Inhoud van de regeling

Artikel 42 van de Wet basisregistraties adressen en gebouwen schrijft een jaarlijkse controle door burgemeester en wethouders voor van het kwaliteitsniveau van de basisregistratie adressen en gebouwen. Op grond van artikel 42, derde lid, worden bij ministeriële regeling nadere regels gegeven omtrent die controle.
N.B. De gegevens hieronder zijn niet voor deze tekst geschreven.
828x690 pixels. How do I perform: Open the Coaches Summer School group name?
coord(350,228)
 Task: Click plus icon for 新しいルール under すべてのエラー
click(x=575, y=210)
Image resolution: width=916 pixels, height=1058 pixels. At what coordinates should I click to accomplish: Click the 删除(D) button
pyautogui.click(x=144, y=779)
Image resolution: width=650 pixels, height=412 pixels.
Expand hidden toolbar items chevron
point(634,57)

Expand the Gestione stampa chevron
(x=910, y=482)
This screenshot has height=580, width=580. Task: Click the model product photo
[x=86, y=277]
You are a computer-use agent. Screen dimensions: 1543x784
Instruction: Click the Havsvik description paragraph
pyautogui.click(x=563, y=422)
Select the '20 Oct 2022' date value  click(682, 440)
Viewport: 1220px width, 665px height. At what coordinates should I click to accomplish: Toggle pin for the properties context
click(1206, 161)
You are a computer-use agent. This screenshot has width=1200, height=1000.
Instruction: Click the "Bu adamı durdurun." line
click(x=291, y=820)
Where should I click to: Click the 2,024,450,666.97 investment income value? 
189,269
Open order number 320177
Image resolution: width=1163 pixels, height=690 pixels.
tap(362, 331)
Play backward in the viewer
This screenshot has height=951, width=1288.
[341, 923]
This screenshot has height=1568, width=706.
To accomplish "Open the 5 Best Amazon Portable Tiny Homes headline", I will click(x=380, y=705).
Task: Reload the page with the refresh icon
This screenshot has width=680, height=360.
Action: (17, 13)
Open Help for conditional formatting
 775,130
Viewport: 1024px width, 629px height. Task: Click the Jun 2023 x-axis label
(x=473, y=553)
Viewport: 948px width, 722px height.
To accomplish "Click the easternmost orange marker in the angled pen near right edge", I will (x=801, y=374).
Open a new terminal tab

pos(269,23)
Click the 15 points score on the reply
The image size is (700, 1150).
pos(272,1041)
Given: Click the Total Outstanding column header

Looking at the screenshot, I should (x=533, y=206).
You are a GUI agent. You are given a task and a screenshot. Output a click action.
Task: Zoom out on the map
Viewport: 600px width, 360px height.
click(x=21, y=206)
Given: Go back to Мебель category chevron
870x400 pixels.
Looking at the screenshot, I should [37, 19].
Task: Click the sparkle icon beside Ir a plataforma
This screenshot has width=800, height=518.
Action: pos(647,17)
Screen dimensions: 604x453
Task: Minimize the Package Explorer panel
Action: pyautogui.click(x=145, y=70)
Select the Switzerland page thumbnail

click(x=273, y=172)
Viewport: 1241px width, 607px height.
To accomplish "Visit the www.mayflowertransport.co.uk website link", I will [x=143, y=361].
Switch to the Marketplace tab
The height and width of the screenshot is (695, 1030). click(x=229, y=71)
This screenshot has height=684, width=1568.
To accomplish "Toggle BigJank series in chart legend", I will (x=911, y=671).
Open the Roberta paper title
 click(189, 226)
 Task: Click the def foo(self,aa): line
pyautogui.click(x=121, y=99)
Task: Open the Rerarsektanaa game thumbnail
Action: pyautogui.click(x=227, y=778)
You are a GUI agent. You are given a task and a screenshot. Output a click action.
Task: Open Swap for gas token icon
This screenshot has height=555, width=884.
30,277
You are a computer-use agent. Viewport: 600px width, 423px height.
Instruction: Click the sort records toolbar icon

Artikel 2 van de Regeling periodieke controle basisregistratie adressen en gebouwen bevat die nadere regels.

Blijkens de memorie van toelichting bij de moderniseringswet (Kamerstukken II 2015/16, 34 507, nr. 3, p. 10-11) is dat onderzoek vooral gericht op de wijze waarop de gemeente de kwaliteitszorg in het kader van de registratie heeft georganiseerd. Uitgangspunt is daarbij dat de uitvoering van een zelfcontrole doelmatig moet zijn en geen onevenredige bestuurlijke lasten moet meebrengen. Voor de zelfcontrole wordt aangesloten bij de verantwoordingssystematiek en het proces dat voor gemeenten is ontwikkeld in het kader van een ‘eenduidige normatiek en single informatie audit’ (ENSIA). Dit betekent dat het verantwoordingsproces in het kader van ENSIA wordt aangevuld met een vragenlijst die specifiek op taken voor de basisregistratie adressen en gebouwen betrekking heeft. Ook in de tijd loopt de jaarlijkse verantwoordingscyclus gelijk met de ENSIA-cyclus (jaarlijks van 1 juli tot en met 31 december).Het instrument is opgesteld in overleg met vertegenwoordigers van gemeenten en afgestemd met het BAG Bronhouders en Afnemersoverleg (BAG BAO). Het instrument kan jaarlijks worden aangepast indien gebruikservaringen daartoe aanleiding geven.